Reduces the effort to go from experimentation to consolidation: the mounts for a feature can be explored and prototyped on the Sarus command line, then transferred directly into a Mount hook configuration file.
In effect, the hook produces the same outcome as entering its --mount
and
--device
option arguments in the command line of Sarus
(or other engines with a similar CLI, like Docker and Podman).
However, the hook provides a way to group together the definition and execution of mounts related to a specific feature. By doing so, the feature complexity is abstracted from the user and feature activation becomes either comfortable (e.g. via a single CLI option) or completely transparent (e.g. if the hook either is always active or if it relies on an OCI annotation from the container image). Some example use cases are described in this section.
Note
Compared to the MPI or Glibc hooks, the Mount hook does not check ABI or version compatibility of mounted resources, and it does not deduce on its own the mount destination paths within the container, since its purpose is not strictly tied to replacing library stacks.
Hook installation
The hook is written in C++ and it will be compiled when building Sarus without
the need of additional dependencies. Sarus' installation scripts will also
automatically install the hook in the $CMAKE_INSTALL_PREFIX/bin
directory.
In short, no specific action is required to install the MPI hook.
Hook configuration
The program is meant to be run as a createContainer hook and accepts option arguments with the same formats as the --mount or --device options of sarus run.
The hook also supports the following environment variables:
LDCONFIG_PATH
(optional): Absolute path to a trustedldconfig
program on the host. If set, the program at the path is used to update the container's dynamic linker cache after performing the mounts.

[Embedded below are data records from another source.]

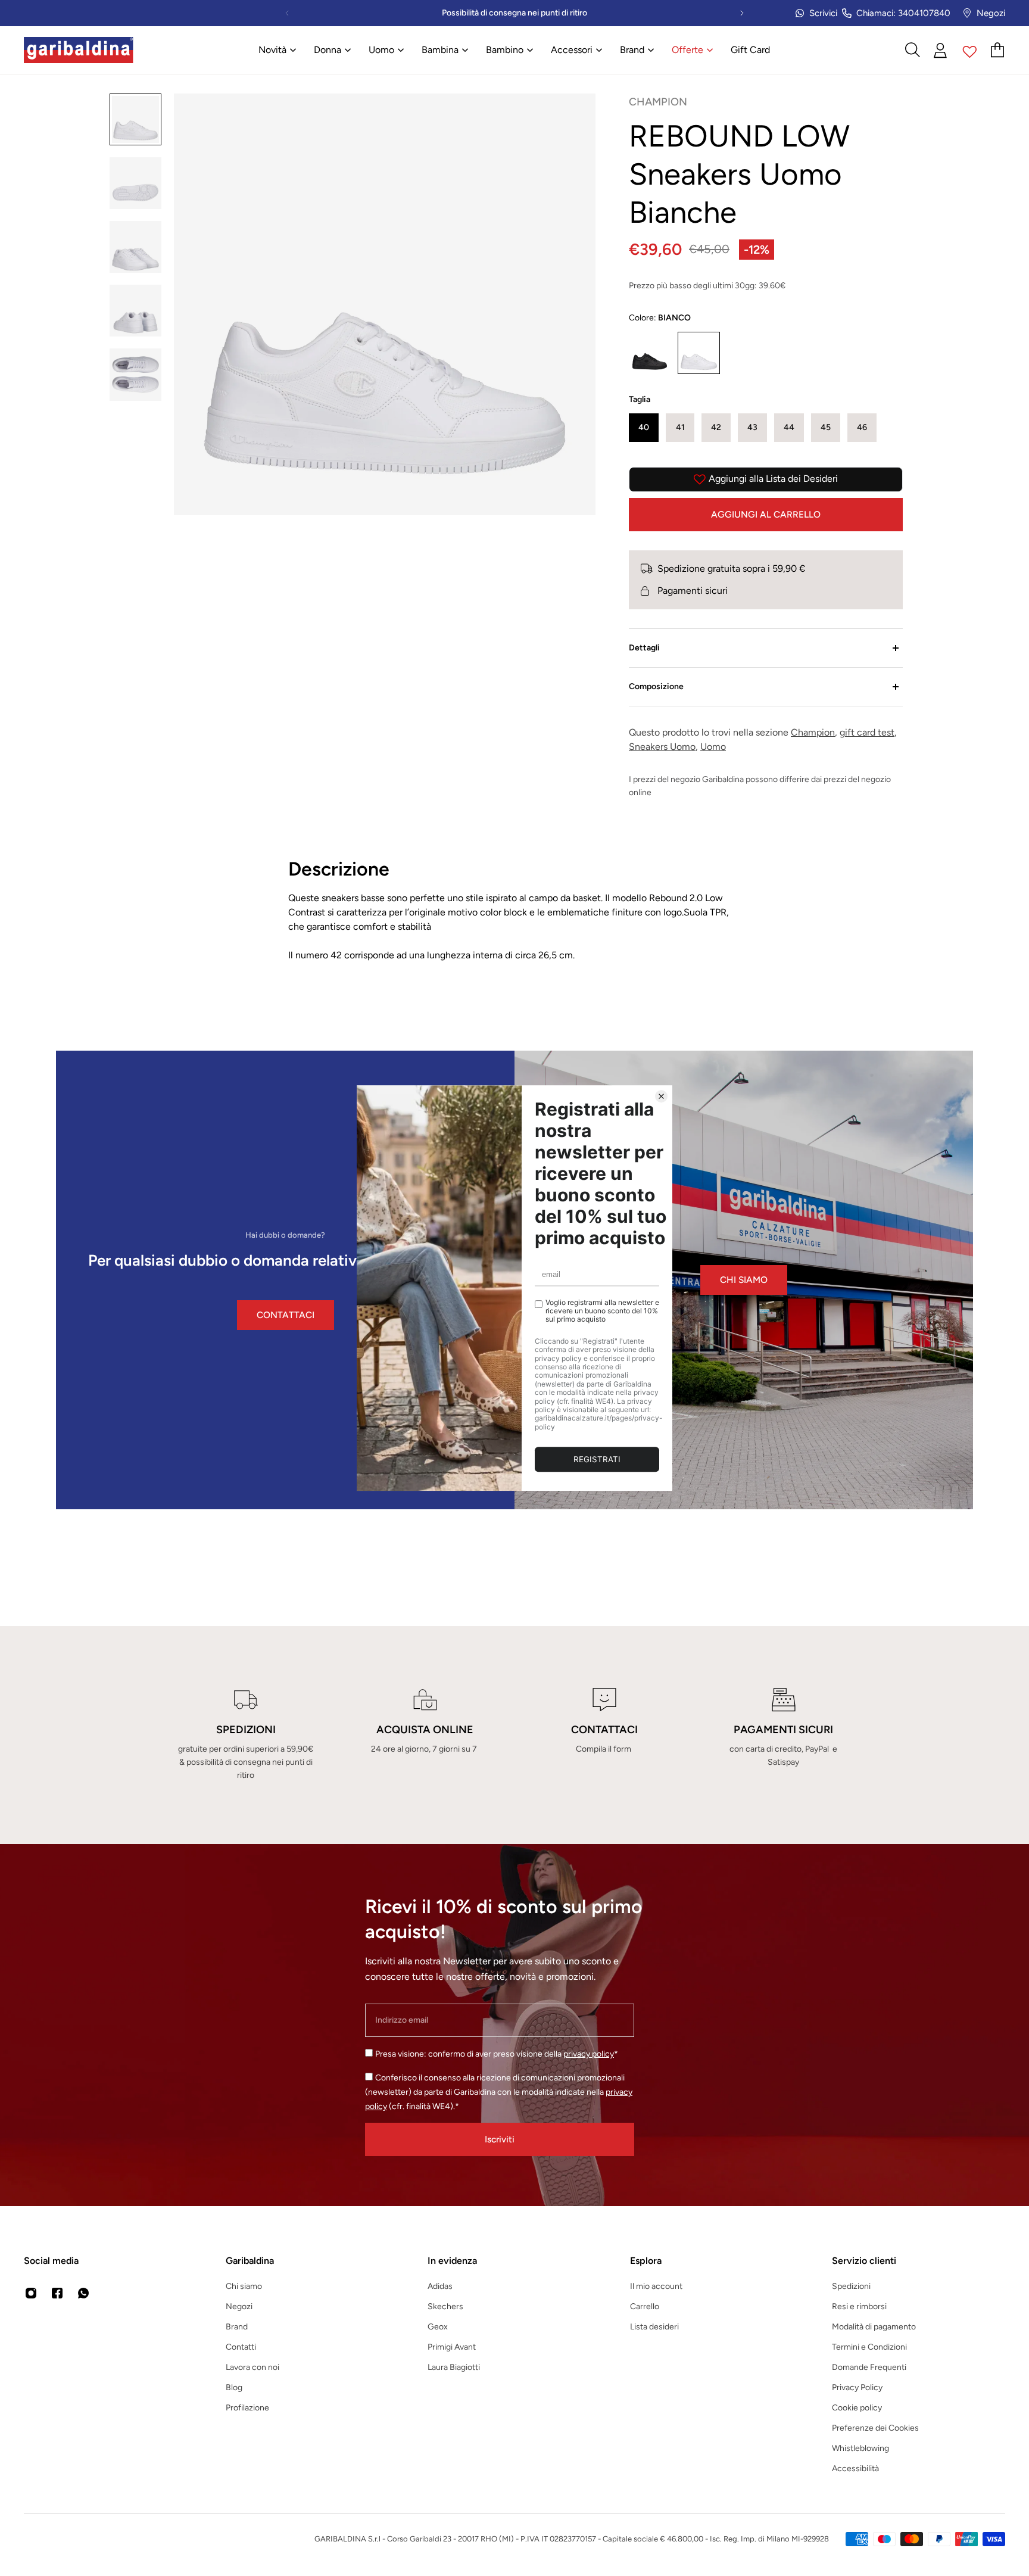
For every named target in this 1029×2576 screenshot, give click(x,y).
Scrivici (823, 13)
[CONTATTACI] (604, 1735)
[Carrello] (998, 50)
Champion (813, 732)
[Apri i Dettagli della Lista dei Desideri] (969, 50)
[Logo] (78, 50)
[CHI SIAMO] (743, 1280)
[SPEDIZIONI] (245, 1735)
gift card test (867, 732)
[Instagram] (31, 2293)
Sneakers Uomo (662, 746)
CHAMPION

The following is an example of OCI hook JSON configuration file enabling the MPI hook:
{
"version": "1.0.0",
"hook": {
"path": "/opt/sarus/bin/mount_hook",
"args": ["mount_hook",
"--mount=type=bind,src=/usr/lib/libexample.so.1,dst=/usr/local/lib/libexample.so.1",
"--mount=type=bind,src=/etc/configs,dst=/etc/host_configs,readonly",
"--device=/dev/example:rw"
],
"env": [
"LDCONFIG_PATH=/sbin/ldconfig"
]
},
"when": {
"always": true
},
"stages": ["createContainer"]
}
Example use cases
Libfabric provider injection
Libfabric is a communication framework which can be used as a middleware to abstract network hardware from an MPI implementation. Access to different fabrics is enabled through dedicated software components, which are called libfabric providers.
Fabric provider injection [1] consists in bind mounting a dynamically-linked provider and its dependencies into a container, so that containerized applications can access a high-performance fabric which is not supported in the original container image. For a formal introduction, evaluation, and discussion about the advantages of this approach, please refer to the reference publication.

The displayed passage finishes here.